> [EXTRAIT DE PAGE]

La Ferme des Filles est une ferme collaborative familiale, créée par des femmes en pays gascon. C’est une ferme maraîchère située sur un terrain d’une dizaine d’hectares et cultivée sur environ 1,5 ha. On y trouve 1500 m2 de parcelle maraîchère en planches permanentes, un début d’aspergeraie, un verger d’arbres fruitiers, un espace pour les petits fruits rouges et un atelier de 250 poules pondeuses. Les cofondatrices sont également en train de développer la culture des plantes aromatiques et médicinales (PAM). Cette activité agricole se double d’une activité touristique puisqu’il est possible de séjourner à la ferme dans l’un des cinq charmants gîtes qui sont sur place. Il y a quasiment une personne à temps plein sur l’éco-tourisme.
Aujourd’hui elles sont locatrices avec un bail emphytéotique de 40 ans signé avec la commune de Captieux
Séduit·es par l’histoire de la Ferme des Filles (et par leurs gîtes) nous sommes parti·es à leur rencontre (virtuelle) et avons voulu comprendre les raisons de leur association, les forces de leur modèle unique mais aussi les défis humains et juridiques inhérents à une installation à plusieurs.
La Ferme des Filles, un projet de ferme collaborative et familiale qui naît naturellement
La genèse de la Ferme des Filles
Cette ferme, c’est une histoire de femmes. D’ailleurs Sophie nous a fait remarquer en riant au téléphone qu’elles sentaient bien qu’”elles étaient dans le vent” avec leur projet agricole exclusivement féminin. Pourtant ce n’est pas comme ça qu’elle se définissent en premier.
Car cette ferme, c’est aussi et avant tout une histoire familiale. Essayons d’expliquer cela simplement…. la ferme des Filles a été créée par Sophie, Cécile, Jeanne et Julie, deux paires de sœurs qui sont aussi paires de cousines : Sophie est la grande sœur de Cécile et la cousine de Julie. Julie est la cousine de Cécile et la grande sœur de Jeanne. Jeanne est la cousine de… On vous a perdu·e ? C’était fait exprès mais c’est un peu ce que l’on a ressenti quand Sophie nous a expliqué les liens entre elles au téléphone. Pour faire simple voici un petit schéma (fait maison, soyez indulgent·es !) :
Comment en sont-elles arrivées là ? Pour elles, le collectif c’était dès l’enfance qu’elles y ont baignées. Elles ont toutes les quatre grandi dans un hameau familial, au cœur d’une forêt domaniale aux portes du Médoc. Il y a une quinzaine d’hectares pour plusieurs familles : pas de barrières, pas de clôtures et un grand espace collectif pour partager une vie commune.

> [TRAVAIL À FAIRE]
A. Répondez à ces questions d'après l'extrait :
(i) Avec quelle commune le bail emphytéotique a-t-il été signé ?
(ii) Combien de poules pondeuses compte l'atelier de la ferme ?
(iii) Quelle surface couvre le hameau familial où les quatre femmes ont grandi ?
B. Réécrivez le passage de l'extrait compris entre « La Ferme des Filles est » et « plein sur l’éco-tourisme. », inclus, en remplaçant « poules pondeuses » par « cailles pondeuses ».

> [ENTRÉES DE DONNÉES]
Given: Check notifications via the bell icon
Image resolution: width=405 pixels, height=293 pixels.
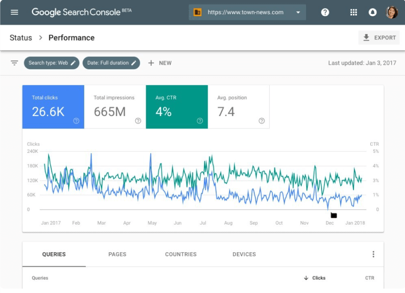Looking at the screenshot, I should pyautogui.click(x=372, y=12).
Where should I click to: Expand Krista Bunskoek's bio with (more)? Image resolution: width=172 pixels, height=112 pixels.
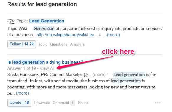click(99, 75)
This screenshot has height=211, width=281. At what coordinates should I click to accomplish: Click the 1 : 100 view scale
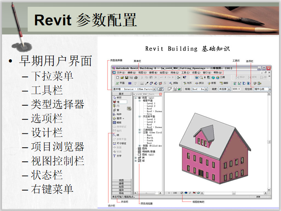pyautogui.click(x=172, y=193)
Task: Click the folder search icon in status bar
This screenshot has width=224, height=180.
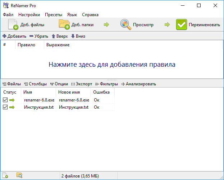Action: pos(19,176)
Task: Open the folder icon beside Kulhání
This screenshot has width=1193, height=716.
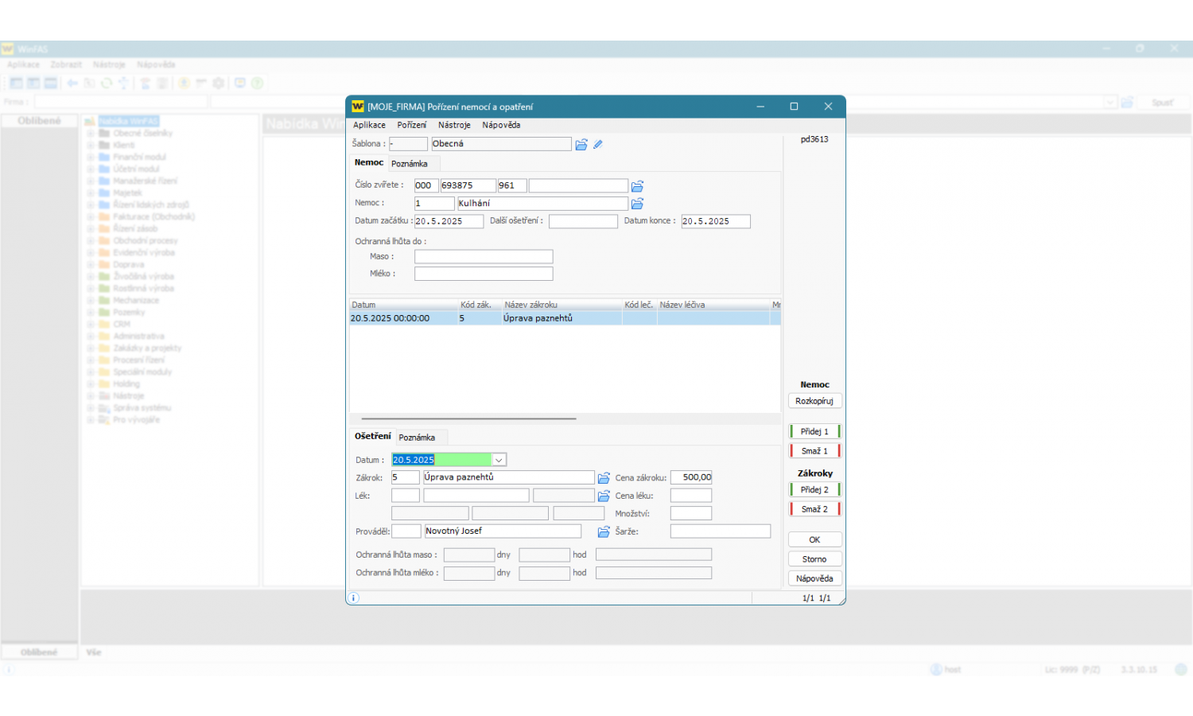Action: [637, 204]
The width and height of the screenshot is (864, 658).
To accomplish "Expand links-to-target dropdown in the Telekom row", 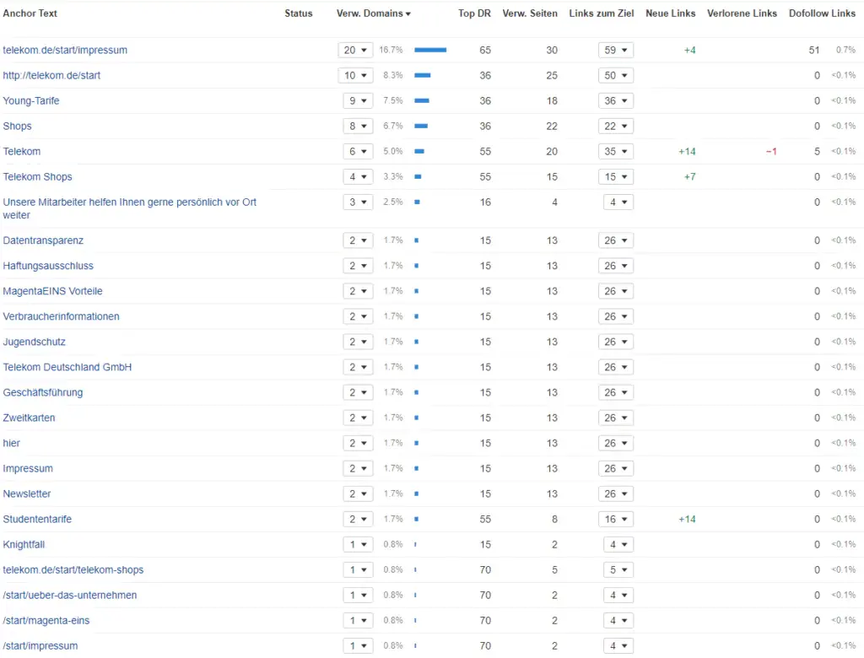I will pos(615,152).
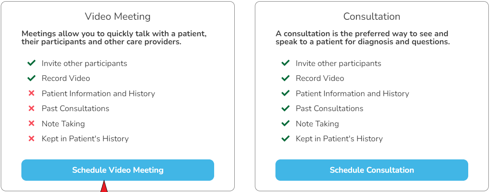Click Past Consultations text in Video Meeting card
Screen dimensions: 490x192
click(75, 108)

* * *

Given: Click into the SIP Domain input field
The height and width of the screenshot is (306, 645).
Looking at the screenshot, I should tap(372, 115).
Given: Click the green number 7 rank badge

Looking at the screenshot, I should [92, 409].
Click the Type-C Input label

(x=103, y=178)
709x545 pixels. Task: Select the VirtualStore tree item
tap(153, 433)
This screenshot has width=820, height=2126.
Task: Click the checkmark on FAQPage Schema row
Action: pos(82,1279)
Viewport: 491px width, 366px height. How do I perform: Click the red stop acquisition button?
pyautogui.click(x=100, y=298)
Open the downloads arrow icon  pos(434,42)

> [RÉPONSES DANS L'ORDRE]
A.
(i) Avec la commune de Captieux.
(ii) 250 poules pondeuses.
(iii) Une quinzaine d'hectares.

B.
La Ferme des Filles est une ferme collaborative familiale, créée par des femmes en pays gascon. C’est une ferme maraîchère située sur un terrain d’une dizaine d’hectares et cultivée sur environ 1,5 ha. On y trouve 1500 m2 de parcelle maraîchère en planches permanentes, un début d’aspergeraie, un verger d’arbres fruitiers, un espace pour les petits fruits rouges et un atelier de 250 cailles pondeuses. Les cofondatrices sont également en train de développer la culture des plantes aromatiques et médicinales (PAM). Cette activité agricole se double d’une activité touristique puisqu’il est possible de séjourner à la ferme dans l’un des cinq charmants gîtes qui sont sur place. Il y a quasiment une personne à temps plein sur l’éco-tourisme.